(Saved entries)
*****

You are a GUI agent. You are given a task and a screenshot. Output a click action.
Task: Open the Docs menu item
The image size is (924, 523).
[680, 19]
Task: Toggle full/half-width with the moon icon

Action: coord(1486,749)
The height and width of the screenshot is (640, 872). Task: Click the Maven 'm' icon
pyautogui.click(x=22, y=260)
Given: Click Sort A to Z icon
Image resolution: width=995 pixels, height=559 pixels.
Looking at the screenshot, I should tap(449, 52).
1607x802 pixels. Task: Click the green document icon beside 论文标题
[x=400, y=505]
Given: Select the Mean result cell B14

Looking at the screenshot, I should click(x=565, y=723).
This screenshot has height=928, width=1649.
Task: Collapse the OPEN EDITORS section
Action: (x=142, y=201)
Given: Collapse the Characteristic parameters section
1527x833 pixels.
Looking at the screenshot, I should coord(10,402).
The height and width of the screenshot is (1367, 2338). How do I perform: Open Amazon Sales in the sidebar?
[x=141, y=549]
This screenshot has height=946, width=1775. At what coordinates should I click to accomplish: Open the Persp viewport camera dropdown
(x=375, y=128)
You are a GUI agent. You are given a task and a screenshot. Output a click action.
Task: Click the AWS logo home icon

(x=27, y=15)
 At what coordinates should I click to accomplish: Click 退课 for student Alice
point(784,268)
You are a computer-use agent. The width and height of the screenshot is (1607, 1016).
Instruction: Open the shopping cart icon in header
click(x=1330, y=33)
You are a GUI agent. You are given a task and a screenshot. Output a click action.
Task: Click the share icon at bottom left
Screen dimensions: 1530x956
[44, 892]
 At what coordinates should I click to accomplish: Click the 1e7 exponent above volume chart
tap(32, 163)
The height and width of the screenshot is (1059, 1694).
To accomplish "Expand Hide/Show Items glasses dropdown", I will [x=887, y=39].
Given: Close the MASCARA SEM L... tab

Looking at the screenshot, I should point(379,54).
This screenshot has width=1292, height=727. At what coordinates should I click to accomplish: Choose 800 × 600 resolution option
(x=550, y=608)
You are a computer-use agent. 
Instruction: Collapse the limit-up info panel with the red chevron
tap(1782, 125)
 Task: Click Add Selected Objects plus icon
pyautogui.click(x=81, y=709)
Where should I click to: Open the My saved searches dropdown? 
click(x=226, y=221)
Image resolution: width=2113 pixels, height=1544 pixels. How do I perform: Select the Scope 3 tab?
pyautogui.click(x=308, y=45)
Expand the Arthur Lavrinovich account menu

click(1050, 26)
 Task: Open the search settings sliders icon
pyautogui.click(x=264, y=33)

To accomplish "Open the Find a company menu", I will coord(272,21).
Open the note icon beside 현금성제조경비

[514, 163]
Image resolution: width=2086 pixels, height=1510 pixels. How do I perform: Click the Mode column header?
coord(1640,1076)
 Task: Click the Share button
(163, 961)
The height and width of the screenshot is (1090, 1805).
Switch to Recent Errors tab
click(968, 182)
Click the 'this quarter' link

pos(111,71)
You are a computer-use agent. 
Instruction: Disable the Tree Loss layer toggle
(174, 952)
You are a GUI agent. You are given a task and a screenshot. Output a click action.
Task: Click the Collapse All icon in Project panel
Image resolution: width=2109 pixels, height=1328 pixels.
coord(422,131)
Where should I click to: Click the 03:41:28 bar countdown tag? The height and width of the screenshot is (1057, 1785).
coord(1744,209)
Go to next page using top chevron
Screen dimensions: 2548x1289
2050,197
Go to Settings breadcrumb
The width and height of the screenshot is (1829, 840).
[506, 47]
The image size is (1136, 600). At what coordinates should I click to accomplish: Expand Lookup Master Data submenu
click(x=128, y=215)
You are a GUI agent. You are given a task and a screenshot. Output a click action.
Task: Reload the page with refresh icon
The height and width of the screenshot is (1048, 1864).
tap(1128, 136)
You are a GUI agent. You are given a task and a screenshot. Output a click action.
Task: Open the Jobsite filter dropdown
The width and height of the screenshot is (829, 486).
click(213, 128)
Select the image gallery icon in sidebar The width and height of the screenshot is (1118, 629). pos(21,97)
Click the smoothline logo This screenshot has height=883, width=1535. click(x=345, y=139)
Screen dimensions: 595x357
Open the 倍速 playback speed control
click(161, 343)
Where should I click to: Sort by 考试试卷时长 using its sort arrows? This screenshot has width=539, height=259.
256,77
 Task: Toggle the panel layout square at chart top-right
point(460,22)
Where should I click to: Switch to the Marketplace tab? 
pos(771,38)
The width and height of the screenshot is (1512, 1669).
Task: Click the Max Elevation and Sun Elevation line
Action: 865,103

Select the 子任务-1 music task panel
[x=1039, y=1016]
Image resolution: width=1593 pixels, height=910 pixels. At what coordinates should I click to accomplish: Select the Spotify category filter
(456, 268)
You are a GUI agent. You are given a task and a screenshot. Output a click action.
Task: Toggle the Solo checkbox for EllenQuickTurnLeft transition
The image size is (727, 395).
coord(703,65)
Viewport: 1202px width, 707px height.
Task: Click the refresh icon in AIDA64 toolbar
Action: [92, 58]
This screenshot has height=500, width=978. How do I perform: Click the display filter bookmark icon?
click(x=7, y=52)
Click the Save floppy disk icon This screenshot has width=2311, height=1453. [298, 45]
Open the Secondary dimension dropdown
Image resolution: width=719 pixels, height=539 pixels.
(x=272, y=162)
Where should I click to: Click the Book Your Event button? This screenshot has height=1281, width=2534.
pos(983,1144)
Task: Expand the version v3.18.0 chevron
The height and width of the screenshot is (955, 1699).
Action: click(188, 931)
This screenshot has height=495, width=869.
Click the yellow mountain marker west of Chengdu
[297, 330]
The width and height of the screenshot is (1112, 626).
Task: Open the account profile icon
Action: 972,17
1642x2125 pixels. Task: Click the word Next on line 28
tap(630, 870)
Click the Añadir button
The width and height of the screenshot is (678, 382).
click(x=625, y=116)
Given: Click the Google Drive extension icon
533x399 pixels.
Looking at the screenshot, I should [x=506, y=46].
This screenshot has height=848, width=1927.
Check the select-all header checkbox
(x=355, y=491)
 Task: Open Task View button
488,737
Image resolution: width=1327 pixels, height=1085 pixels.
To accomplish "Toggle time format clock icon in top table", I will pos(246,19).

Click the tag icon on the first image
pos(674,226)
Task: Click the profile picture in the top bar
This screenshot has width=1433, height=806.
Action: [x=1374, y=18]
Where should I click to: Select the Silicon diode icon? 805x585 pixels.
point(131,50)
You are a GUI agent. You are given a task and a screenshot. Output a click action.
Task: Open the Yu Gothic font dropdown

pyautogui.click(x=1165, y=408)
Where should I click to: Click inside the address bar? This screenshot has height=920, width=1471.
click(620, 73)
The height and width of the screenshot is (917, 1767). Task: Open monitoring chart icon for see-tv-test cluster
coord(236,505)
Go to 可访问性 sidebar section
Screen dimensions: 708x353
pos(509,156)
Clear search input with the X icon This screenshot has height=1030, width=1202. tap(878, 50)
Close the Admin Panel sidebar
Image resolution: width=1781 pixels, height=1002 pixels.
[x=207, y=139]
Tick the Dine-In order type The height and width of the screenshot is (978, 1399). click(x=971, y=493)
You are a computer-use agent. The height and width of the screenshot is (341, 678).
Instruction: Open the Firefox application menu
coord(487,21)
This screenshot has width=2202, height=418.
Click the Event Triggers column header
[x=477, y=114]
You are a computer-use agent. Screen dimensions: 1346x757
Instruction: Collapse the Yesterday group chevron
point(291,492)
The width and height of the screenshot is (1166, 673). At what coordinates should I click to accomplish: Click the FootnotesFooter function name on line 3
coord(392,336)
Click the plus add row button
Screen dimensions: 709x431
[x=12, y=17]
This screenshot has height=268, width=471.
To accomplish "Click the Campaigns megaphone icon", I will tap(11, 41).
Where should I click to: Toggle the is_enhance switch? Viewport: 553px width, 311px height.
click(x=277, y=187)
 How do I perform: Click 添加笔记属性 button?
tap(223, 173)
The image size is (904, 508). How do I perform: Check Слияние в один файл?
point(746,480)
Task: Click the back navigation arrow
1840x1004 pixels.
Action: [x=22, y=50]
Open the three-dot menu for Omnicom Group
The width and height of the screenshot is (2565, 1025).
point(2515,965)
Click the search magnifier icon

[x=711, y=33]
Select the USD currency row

*****

When the line with "Instruction: Collapse the limit-up" is reached in the data above, start copying there, and copy each line exactly until the line with "Go to Settings breadcrumb" has been copied; copy nothing else.

#### WRITTEN ANSWER
Instruction: Collapse the limit-up info panel with the red chevron
tap(1782, 125)
 Task: Click Add Selected Objects plus icon
pyautogui.click(x=81, y=709)
Where should I click to: Open the My saved searches dropdown? 
click(x=226, y=221)
Image resolution: width=2113 pixels, height=1544 pixels. How do I perform: Select the Scope 3 tab?
pyautogui.click(x=308, y=45)
Expand the Arthur Lavrinovich account menu

click(1050, 26)
 Task: Open the search settings sliders icon
pyautogui.click(x=264, y=33)

To accomplish "Open the Find a company menu", I will coord(272,21).
Open the note icon beside 현금성제조경비

[514, 163]
Image resolution: width=2086 pixels, height=1510 pixels. How do I perform: Click the Mode column header?
coord(1640,1076)
 Task: Click the Share button
(163, 961)
The height and width of the screenshot is (1090, 1805).
Switch to Recent Errors tab
click(968, 182)
Click the 'this quarter' link

pos(111,71)
You are a computer-use agent. 
Instruction: Disable the Tree Loss layer toggle
(174, 952)
You are a GUI agent. You are given a task and a screenshot. Output a click action.
Task: Click the Collapse All icon in Project panel
Image resolution: width=2109 pixels, height=1328 pixels.
coord(422,131)
Where should I click to: Click the 03:41:28 bar countdown tag? The height and width of the screenshot is (1057, 1785).
coord(1744,209)
Go to next page using top chevron
Screen dimensions: 2548x1289
2050,197
Go to Settings breadcrumb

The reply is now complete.